##### PROVIDED INFORMATION #####

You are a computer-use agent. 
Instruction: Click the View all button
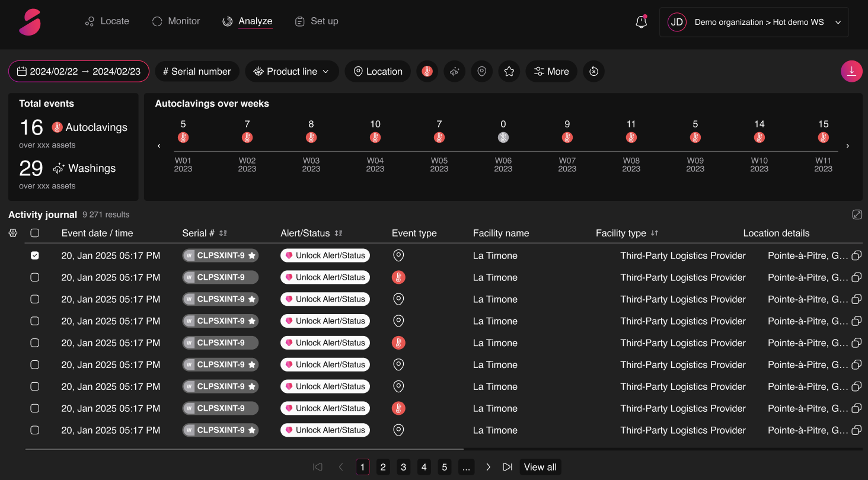pyautogui.click(x=540, y=467)
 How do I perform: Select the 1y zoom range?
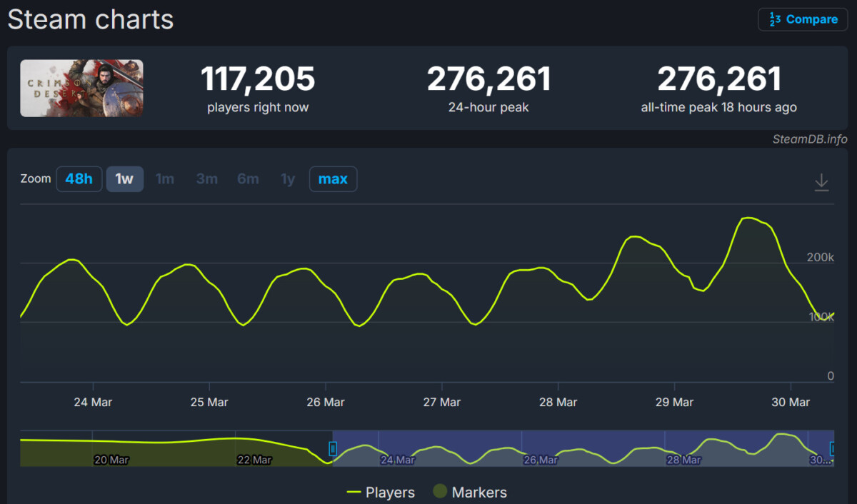(x=288, y=179)
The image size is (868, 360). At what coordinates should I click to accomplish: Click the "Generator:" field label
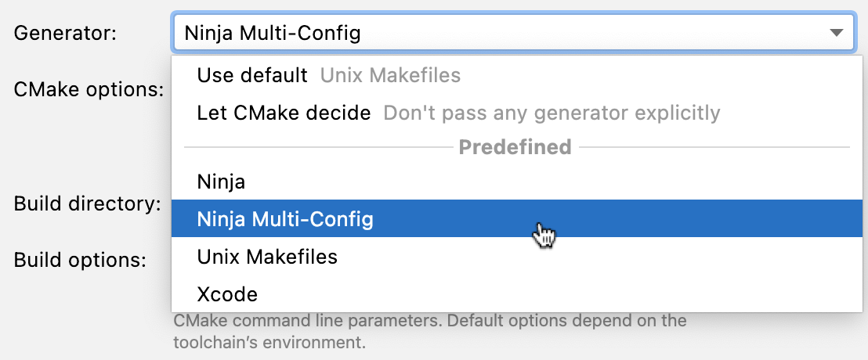[x=65, y=33]
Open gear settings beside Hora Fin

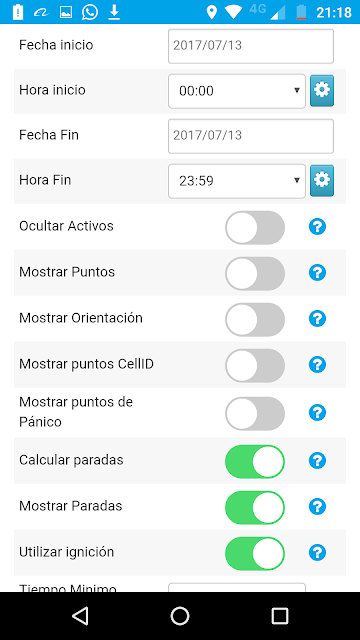[322, 180]
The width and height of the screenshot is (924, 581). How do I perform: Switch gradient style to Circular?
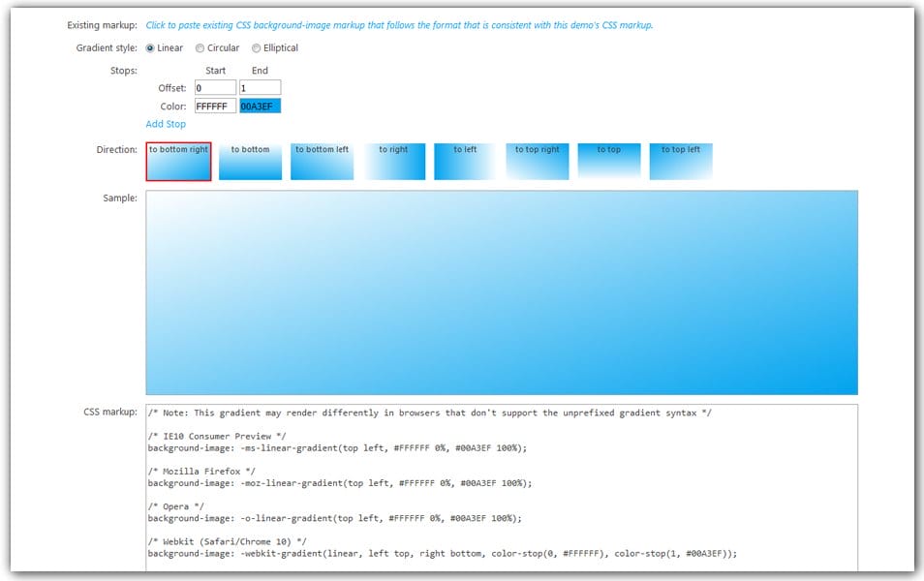pos(200,48)
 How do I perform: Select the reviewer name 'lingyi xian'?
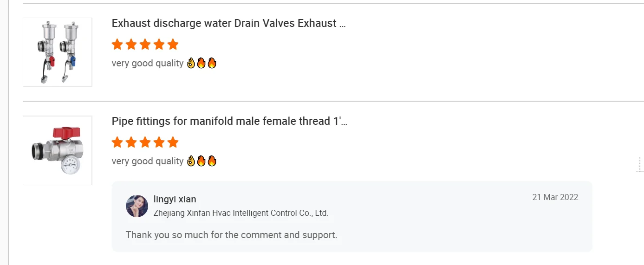tap(175, 199)
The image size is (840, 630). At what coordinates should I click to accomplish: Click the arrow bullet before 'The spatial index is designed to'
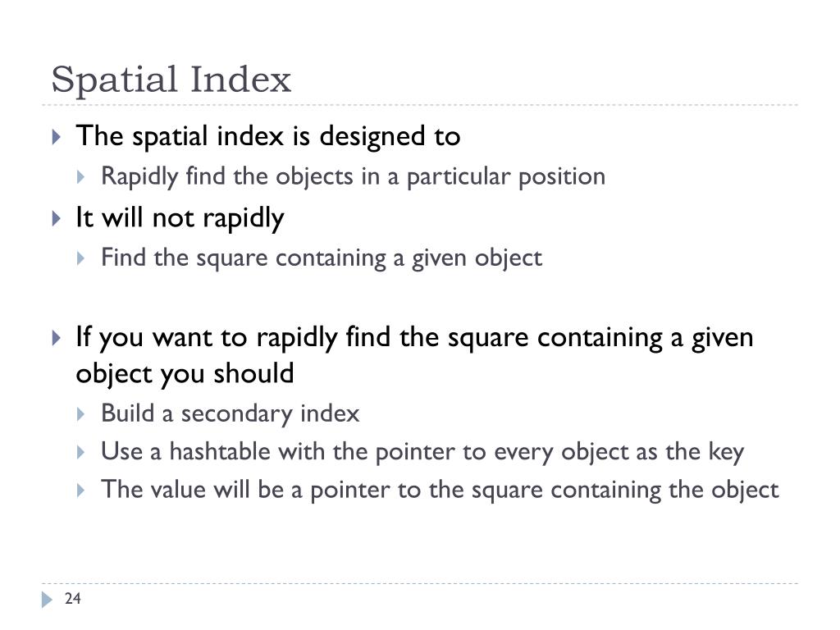[57, 137]
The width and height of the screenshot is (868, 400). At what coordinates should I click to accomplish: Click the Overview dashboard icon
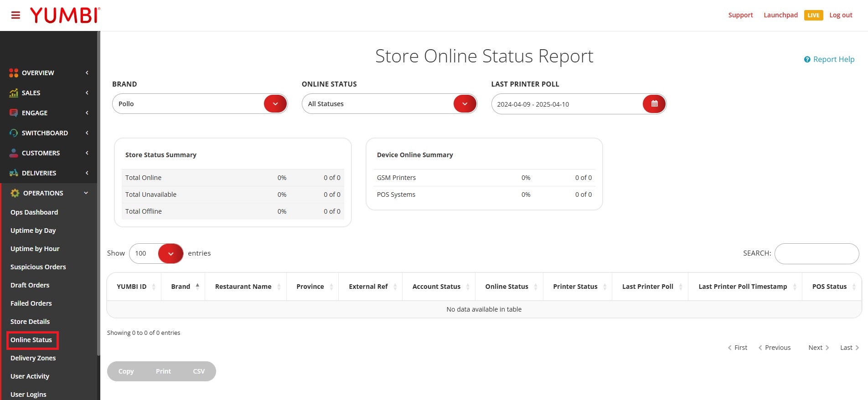pos(14,73)
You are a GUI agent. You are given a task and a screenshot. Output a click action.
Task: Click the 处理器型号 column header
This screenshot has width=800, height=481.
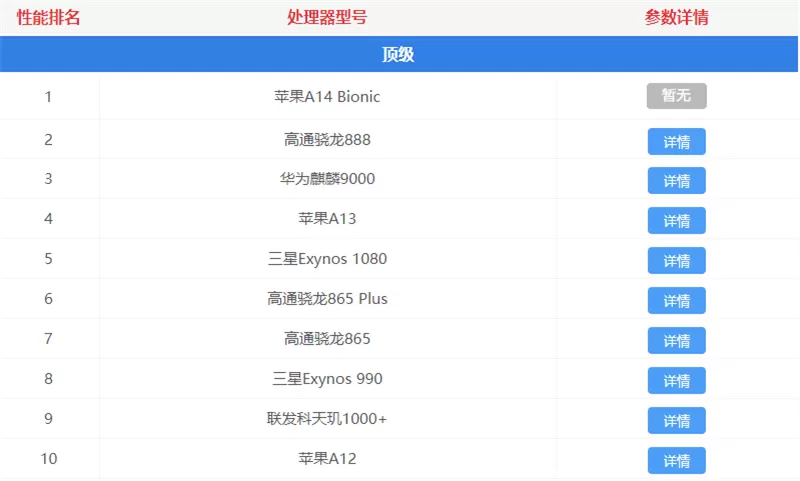[327, 17]
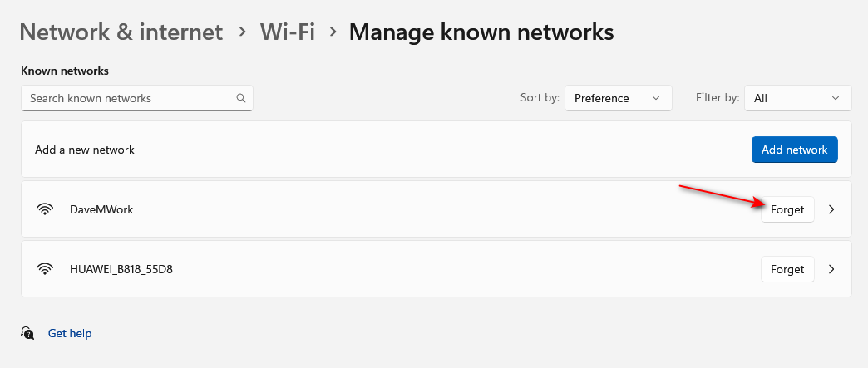The height and width of the screenshot is (368, 868).
Task: Click breadcrumb arrow after Network & internet
Action: [242, 32]
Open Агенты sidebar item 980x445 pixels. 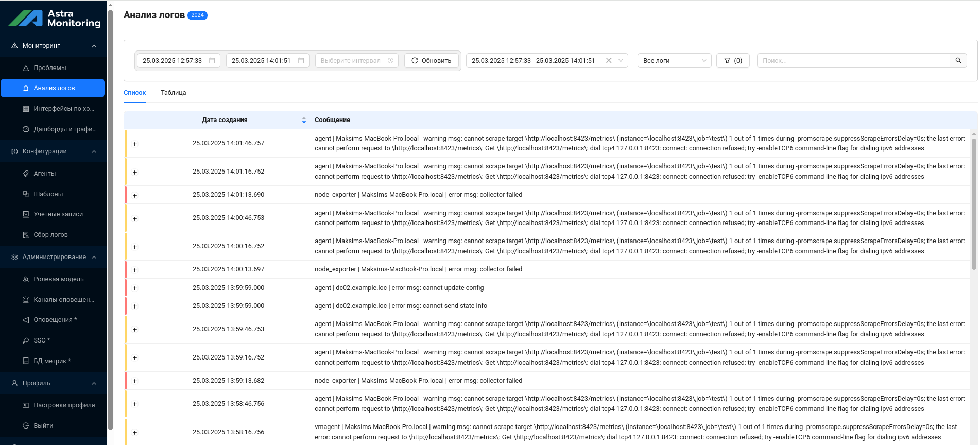click(x=45, y=174)
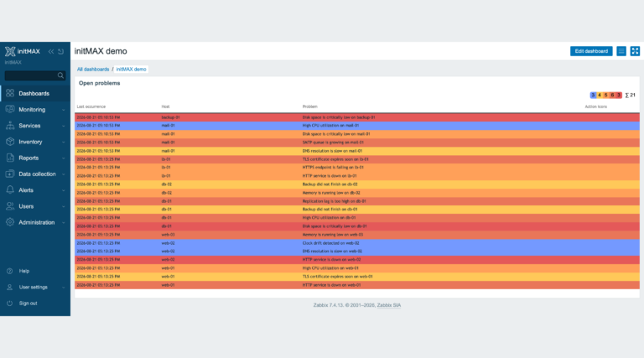Click the search magnifier icon

(60, 75)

#####

## WHAT TO DO
The word "agent" may appear in several lines of the data; copy every line where it does.

## EXPECTED ANSWER
You are a computer-use agent. 
You are a GUI agent. You are given a task and a screenshot. Output a click action.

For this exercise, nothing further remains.